Taxpayers are expected to end up with a $12.3bn profit on the bailout, made under the troubled asset relief programme (TARP). The treasury sold its 34% stake of common shares of Citi last year.

“As we exit our investments in private companies and recover taxpayer dollars, it’s clear that the cost of the Tarp programme will be a fraction of what many had once feared during the depths of the crisis,” said Tim Massad, the treasury’s acting assistant secretary for financial stability.

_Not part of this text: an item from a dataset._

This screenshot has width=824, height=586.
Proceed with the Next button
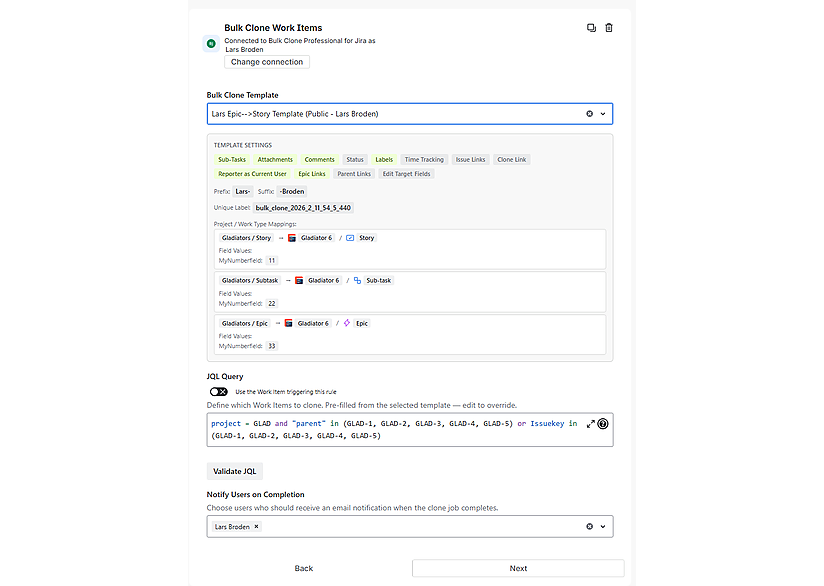pos(518,568)
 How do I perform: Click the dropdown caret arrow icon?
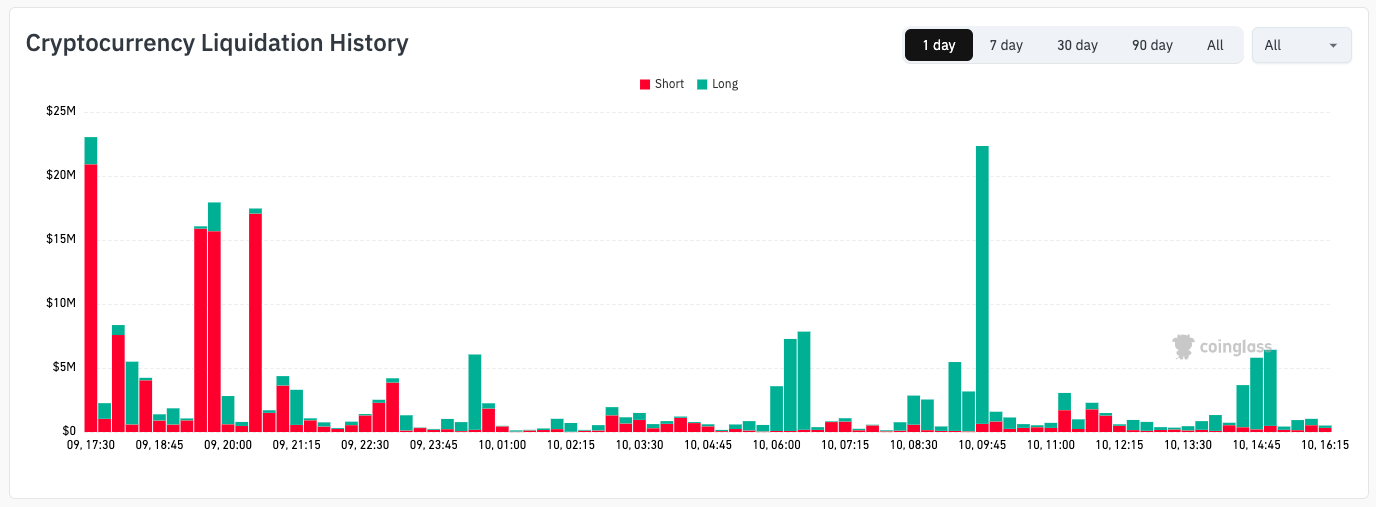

The Tarp bailout is proving to be less expensive to taxpayers than first feared. The US government made $13.5bn selling its stake in General Motors. Last week the government chose four Wall Street banks to sell its stake in American Insurance Group (AIG), recipient of $180bn in bailout funds. The sale could be the largest in US history. AIG has already paid back significant chunks of the debt…

In his latest quarterly report, Neil Barofsky said “on the financial side, Tarp’s outlook has never been better. Not only did Tarp funds help head off a catastrophic financial collapse, but estimates of Tarp’s ultimate direct financial cost to the taxpayer have fallen substantially,” from $341bn in August 2009 to $25bn in November 2010.

Save a copy of this post for the next time your friendly neighborhood Tea Party nutball starts raving and ranting about how the socialist policies of the bailout were bankrupting the United States.

The U.S. Treasury is walking out of the remnants of Bush’s Great Recession smelling like a rose – the most successful bank in America.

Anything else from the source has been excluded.